Written request A:
What does the Crystal type-safe stringification proposal suggest types include to show that they have a meaningful string representation?
Written request B:
Extend the Crystal type-safe stringification proposal, picking up after its final sentence.

[RFC] Type Safe Stringification

Blacksmoke16 · November 4, 2022, 6:18pm

Problem Statement

Object stringification in Crystal is currently handled via all objects having a #to_s method. This works well in that you can always call obj.to_s to get a string representation of it. However, is has some cons as well.

It is not immediately clear that you need to implement #to_s(io : IO) : Nil and not #to_s : String to customize that behavior
There is no way to know if an object has a meaningful string representation at all, mainly for custom user classes/structs since obj.responds_to? :to_s is always true

For example, say you are doing something with sprintf, or anything that renders/prints data:

def render(content) : String
  sprintf "(%s) - %s", UUID.random, content
end

Where you want the content in this case to be anything that has a meaningful string representation. They key word here being “meaningful”. The only type safety you can get around this is by either dropping the type restriction and call #to_s on whatever is passed, or simply make it String. The latter of which would require the user to manually call #to_s on the object before passing it in, even if it overrides #to_s(io). Neither of these solutions prevent unintended stringification. E.g.

require "uuid"

class Foo; end

def render(content) : String
  sprintf "(%s) - %s", UUID.random, content
end

render Foo.new # => (9f4a57c3-9a5f-4a2a-bcc6-a613b2b51b9a) - #<Foo:0x7f16e241eea0>

In that the Foo object is rendered as #<Foo:0x7f16e241eea0> which is an obvious bug that could very easily go unnoticed unless you happen to have a test case for it.

Proposal

A possible way to improve upon these issues is to have a dedicated Stringable module that can be implemented within types to denote that they have a meaningful string representation. This would be easy enough for the majority of stdlib types, but most useful for custom user classes/structs. Ultimately this can allow for more type safety and reduce the amount of bugs due to unexpected stringification.

Items:
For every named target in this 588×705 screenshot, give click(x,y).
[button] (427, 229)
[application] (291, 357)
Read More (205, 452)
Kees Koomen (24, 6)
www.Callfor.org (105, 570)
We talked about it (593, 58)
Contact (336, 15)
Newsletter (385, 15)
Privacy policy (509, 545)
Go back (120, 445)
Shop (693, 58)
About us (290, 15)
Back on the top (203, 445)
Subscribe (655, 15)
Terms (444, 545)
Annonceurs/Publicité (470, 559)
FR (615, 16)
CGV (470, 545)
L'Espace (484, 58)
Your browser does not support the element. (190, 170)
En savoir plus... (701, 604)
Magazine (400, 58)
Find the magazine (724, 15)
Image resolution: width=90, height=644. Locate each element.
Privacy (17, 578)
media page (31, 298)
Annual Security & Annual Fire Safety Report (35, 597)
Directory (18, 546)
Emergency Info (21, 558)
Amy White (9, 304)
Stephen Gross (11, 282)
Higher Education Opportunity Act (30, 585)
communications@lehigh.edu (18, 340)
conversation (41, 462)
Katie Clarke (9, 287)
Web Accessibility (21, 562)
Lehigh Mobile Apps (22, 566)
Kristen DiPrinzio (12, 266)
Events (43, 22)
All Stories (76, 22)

Exercise response A:
A dedicated Stringable module.

Exercise response B:
Continuing with our previous example, you could update the type restriction of #render to be def render(content : Stringable) : String. This would now raise a compile time error if you tried to pass something that doesn’t have a meaningful string representation. In regards to sprintf itself, you could in theory update its signature to be def sprintf(format_string, *args : Stringable) : String to obtain a similar guarantee. Where sprintf "%s - %s - %s", 123, "bob", UUID.random would be fine, but sprintf "%s - %s - %s", 123, "bob", Foo.new wouldn’t be unless it implements the module.

The other benefit would be better enforcing users implement the correct override #to_s(io) : Nil versus #to_s : String.

Considerations

The main implementation issue around this is that because all types inherently implement to_s(io : IO) : Nil, you can’t just have the module be abstract def to_s(io : IO) : Nil. Nor can we just drop the default implementation as that would (probably?) break existing code.

Because of this you’d have to do something like:

Have the module implement to_s(io : IO) : Nil itself, but require you to define like to_str(io : IO) : Nil
Some macro logic to assert the method is overridden in the including type, or a child of it
Some macro logic to assert the method’s definition isn’t an ancestor/default implementation
???

Future

Longer term, if so desired, the module could also be made required if we ever wanted to remove the global default to_s method.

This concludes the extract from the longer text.